WHAT YOU HAVE TO DO: Copy the entries below verbatim, from the first line up to and including the line with "Looking at the screenshot, I should (x=254, y=802).".

RECORDS SUPPLIED:
----------

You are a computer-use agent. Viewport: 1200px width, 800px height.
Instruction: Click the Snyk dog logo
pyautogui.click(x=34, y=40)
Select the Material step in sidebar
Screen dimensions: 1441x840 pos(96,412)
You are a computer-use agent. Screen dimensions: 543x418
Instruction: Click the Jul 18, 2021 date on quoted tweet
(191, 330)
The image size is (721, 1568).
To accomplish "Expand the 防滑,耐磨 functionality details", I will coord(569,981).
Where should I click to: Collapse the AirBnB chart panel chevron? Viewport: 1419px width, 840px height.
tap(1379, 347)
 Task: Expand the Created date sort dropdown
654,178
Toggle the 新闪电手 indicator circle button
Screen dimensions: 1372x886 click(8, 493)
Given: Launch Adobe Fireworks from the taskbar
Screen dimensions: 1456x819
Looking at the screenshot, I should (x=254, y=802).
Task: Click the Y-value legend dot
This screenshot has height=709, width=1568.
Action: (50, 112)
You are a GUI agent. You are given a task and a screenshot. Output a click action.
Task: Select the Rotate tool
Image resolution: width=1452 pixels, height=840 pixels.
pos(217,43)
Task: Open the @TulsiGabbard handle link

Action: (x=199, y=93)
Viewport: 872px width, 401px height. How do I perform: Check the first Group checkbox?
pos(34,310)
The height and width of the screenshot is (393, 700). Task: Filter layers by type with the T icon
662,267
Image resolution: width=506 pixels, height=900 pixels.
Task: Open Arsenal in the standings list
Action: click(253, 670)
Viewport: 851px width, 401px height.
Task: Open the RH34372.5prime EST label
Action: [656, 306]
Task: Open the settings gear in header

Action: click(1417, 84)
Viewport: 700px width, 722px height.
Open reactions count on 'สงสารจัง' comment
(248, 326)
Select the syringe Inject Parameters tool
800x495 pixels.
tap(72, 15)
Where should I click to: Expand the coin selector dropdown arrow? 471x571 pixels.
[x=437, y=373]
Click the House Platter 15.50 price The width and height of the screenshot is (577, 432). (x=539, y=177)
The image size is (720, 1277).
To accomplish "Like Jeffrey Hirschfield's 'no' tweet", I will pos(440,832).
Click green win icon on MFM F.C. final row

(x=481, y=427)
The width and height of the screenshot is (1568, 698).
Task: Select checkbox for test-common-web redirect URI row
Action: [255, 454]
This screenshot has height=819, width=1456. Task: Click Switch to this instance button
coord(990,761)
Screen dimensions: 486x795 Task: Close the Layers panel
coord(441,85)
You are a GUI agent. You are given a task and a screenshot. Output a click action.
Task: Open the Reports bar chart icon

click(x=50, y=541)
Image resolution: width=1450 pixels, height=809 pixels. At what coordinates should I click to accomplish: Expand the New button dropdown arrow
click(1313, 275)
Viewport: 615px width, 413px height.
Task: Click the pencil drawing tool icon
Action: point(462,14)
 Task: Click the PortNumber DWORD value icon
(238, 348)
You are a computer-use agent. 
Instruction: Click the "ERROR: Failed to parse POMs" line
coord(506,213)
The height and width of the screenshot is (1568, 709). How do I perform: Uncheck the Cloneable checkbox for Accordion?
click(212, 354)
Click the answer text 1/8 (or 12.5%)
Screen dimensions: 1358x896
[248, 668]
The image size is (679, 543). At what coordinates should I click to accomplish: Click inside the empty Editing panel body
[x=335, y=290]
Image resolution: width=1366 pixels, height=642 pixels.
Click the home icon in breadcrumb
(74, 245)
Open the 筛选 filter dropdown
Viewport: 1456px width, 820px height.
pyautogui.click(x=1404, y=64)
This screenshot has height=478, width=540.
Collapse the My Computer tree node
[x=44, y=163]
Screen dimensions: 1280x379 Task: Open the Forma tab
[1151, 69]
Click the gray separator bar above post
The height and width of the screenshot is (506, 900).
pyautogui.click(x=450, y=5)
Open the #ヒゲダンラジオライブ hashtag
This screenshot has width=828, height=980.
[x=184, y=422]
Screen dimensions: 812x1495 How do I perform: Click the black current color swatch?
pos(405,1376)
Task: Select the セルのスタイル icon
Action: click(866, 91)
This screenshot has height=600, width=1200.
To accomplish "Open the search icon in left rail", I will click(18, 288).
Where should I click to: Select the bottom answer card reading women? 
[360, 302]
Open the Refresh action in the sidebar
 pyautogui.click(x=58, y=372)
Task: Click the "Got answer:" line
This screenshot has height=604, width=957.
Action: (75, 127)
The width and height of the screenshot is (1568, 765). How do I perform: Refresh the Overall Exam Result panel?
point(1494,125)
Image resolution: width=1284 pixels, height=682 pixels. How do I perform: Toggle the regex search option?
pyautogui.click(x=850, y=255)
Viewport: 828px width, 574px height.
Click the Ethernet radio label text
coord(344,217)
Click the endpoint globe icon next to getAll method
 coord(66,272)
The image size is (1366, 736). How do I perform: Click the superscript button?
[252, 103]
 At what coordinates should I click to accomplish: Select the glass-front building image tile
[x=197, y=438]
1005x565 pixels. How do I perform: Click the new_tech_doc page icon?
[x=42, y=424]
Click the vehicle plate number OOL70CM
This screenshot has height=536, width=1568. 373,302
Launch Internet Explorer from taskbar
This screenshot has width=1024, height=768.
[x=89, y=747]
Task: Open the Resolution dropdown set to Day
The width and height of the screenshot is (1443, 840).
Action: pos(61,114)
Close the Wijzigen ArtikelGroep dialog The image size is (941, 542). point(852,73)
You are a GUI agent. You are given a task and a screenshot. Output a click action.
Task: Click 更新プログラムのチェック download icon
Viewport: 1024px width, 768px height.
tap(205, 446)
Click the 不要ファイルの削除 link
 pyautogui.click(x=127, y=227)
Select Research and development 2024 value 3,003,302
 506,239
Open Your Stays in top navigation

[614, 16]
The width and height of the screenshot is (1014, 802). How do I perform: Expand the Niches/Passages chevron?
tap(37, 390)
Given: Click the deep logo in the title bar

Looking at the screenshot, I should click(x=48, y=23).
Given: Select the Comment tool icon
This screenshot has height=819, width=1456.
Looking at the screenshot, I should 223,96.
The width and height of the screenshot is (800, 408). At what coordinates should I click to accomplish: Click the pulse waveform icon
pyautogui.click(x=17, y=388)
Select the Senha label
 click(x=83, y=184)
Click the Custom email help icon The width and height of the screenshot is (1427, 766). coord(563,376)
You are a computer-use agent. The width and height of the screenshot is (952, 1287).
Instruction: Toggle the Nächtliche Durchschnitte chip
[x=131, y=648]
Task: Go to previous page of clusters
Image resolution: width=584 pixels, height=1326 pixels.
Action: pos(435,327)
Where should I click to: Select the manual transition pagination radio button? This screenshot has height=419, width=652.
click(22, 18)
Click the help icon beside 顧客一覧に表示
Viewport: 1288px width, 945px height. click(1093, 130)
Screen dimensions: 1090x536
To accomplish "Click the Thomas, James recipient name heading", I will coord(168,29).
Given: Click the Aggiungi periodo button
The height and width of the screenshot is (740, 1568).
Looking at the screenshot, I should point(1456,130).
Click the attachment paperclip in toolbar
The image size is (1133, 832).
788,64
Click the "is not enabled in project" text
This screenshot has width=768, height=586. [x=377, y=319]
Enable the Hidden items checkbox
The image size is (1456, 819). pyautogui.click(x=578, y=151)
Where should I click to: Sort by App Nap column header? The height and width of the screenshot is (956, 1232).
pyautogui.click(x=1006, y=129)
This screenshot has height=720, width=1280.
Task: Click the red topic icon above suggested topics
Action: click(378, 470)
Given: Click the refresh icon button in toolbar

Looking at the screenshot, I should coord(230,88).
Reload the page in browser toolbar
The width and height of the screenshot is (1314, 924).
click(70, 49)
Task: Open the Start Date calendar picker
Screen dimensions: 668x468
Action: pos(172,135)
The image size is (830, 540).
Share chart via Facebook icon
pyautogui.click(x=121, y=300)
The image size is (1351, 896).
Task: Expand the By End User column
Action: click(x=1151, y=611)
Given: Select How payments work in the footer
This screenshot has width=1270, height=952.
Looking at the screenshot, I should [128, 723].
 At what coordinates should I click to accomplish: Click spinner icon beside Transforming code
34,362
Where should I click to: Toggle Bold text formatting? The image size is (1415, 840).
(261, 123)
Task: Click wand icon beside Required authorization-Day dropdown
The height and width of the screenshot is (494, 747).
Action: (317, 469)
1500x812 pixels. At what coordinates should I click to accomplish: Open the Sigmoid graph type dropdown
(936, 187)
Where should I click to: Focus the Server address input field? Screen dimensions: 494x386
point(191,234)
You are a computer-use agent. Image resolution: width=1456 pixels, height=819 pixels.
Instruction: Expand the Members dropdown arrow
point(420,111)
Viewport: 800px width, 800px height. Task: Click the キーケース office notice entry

----------

ANSWER BELOW:
You are a computer-use agent. Viewport: 1200px width, 800px height.
Instruction: Click the Snyk dog logo
pyautogui.click(x=34, y=40)
Select the Material step in sidebar
Screen dimensions: 1441x840 pos(96,412)
You are a computer-use agent. Screen dimensions: 543x418
Instruction: Click the Jul 18, 2021 date on quoted tweet
(191, 330)
The image size is (721, 1568).
To accomplish "Expand the 防滑,耐磨 functionality details", I will coord(569,981).
Where should I click to: Collapse the AirBnB chart panel chevron? Viewport: 1419px width, 840px height.
tap(1379, 347)
 Task: Expand the Created date sort dropdown
654,178
Toggle the 新闪电手 indicator circle button
Screen dimensions: 1372x886 click(8, 493)
Given: Launch Adobe Fireworks from the taskbar
Screen dimensions: 1456x819
Looking at the screenshot, I should (x=254, y=802).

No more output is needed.